POR HACER:
1. En el texto sobre el proyecto decolonial, ¿contra qué se afirma que es el objetivo explícito de ese proyecto luchar?
2. Retoma el texto sobre la crítica al proyecto decolonial y continúalo a partir de su última oración.

TEXTO MOSTRADO:

+===+

Aunque Quijano disimule su planteamiento con una retórica “academicista”, el trasfondo de su política reformista salta a la vista: las sociedades son “heterogéneas”, por lo cual sólo es posible realizar cambios desiguales (léase parciales) y nunca totales. En otras palabras, arriba a la misma conclusión estratégica del etapismo estalinista: en el actual momento histórico (¡que no tiene principio ni final en realidad!) la tarea es reformar el capitalismo y luchar por “otro mundo posible”.

Acá se comienzan a hacer patentes las conclusiones estratégicas del abordaje historiográfico y epistemológico decolonial, pues al colocar la centralidad de su proyecto en combatir la “matriz colonial del poder” y en la agenda fragmentaria de los sujetos colectivos (los “condenados de la tierra”), termina por renunciar a luchar por un proyecto alternativo al capitalismo, o lo que es lo mismo, ¡se decreta que la revolución social está por fuera de la agenda histórica! Mignolo nos coloca de frente a esta estrategia decolonial: “En la medida en que la opción decolonial confronta la matriz colonial de poder (…), la tarea a futuro no es tanto pelear con los molinos de viento llamados ‘capitalismo global’ sino con las intrincadas fases, esferas y dominios en los que hoy la matriz colonial de poder está en disputa en un orden mundial policéntrico” (Mignolo, 2009: 274).

¡El objetivo explícito del proyecto decolonial es luchar contra la “colonialidad del poder” y no contra la explotación y opresión del capitalismo![20] ¿Qué significa esto en términos prácticos? Pues que a diferencia de los marxistas que persiguen “molinos de viento”, los decolonialistas se concentran en pelear por la “liberación” de las “gentes” en sus espacios de interacción social, por lo cual la “corporeidad” desempeña un lugar central para esta tarea. Por donde se le mire, esto es una orientación abiertamente reformista, pues al no asumir la pelea contra la totalidad del orden social burgués e instaurar una nueva forma de organización social para el conjunto de los explotados y oprimidos, el énfasis se coloca en los momentos “parciales” de la liberación de las “gentes”.

Lo anterior nos remite al clásico debate entre reforma y revolución. Para el marxismo revolucionario la estrategia consiste en enlazar cada lucha parcial en la perspectiva de la revolución socialista, estableciendo una dialéctica entre fines y medios. Así, las peleas por reformas son momentos tácticos de las luchas de los explotados y oprimidos, cuyo principal valor reside en su aporte a la politización de los sujetos que se organizan y luchan. En el caso del reformismo las cosas están invertidas, pues su estrategia consiste en desvincular las luchas parciales de un proyecto de revolución social, haciendo de las reformas concretas un fin en sí mismas.

+===+

[Registros almacenados]
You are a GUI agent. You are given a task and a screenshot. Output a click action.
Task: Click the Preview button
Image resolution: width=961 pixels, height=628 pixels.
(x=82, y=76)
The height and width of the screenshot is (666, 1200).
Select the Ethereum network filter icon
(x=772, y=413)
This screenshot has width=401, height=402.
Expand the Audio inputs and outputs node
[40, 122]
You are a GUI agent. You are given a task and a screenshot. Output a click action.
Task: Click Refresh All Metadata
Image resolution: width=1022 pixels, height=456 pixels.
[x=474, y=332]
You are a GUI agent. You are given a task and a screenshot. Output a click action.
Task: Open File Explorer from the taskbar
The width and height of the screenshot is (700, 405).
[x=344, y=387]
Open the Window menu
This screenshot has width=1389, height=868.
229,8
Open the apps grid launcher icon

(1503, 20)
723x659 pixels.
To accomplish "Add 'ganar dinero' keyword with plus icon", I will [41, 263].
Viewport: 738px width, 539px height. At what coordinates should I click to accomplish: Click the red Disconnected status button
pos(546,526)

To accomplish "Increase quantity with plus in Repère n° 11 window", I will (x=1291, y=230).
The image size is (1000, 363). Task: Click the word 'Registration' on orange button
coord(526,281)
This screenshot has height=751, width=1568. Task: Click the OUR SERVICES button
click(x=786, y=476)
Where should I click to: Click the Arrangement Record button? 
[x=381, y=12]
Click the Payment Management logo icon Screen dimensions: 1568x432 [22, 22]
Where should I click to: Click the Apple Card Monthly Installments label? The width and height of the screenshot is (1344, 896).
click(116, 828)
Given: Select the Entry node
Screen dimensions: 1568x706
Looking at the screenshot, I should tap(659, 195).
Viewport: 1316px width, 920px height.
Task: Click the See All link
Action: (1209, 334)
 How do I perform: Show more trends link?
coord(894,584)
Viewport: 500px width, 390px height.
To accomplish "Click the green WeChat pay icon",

+===+

RESULTADOS DEL EJERCICIO:
1. Contra la "colonialidad del poder", y no contra la explotación y opresión del capitalismo.

2.
Para los decolonialistas su estrategia reformista se justifica por el carácter “heterogéneo” de las sociedades, donde conviven “gentes” con “historias diversas” y, muy importante, porque sostienen que la relación salarial es la menos extendida geográfica y demográficamente, por lo cual la clase trabajadora es socialmente minoritaria (Quijano, 2007). En realidad las estadísticas del siglo XXI apuntan en un sentido contrario, pues la tendencia es hacia una creciente proletarización en todo el orbe, constituyéndose una nueva clase obrera (muy tercerizada y fragmentada) y sociedades mayoritariamente urbanas: “entre 1970 y el 2010, el número de trabajadores en los países avanzados pasó de 300 millones a 500 millones. Pero en los países pobres, su número, incluyendo dependientes inmediatos, pasó de 1.100 millones a entre 2.500 y 3.000 millones (…) nunca como a comienzos de este siglo XXI los explotados y oprimidos del mundo han sido tan proletarios como hoy” (Sáez, 2012: 89-90).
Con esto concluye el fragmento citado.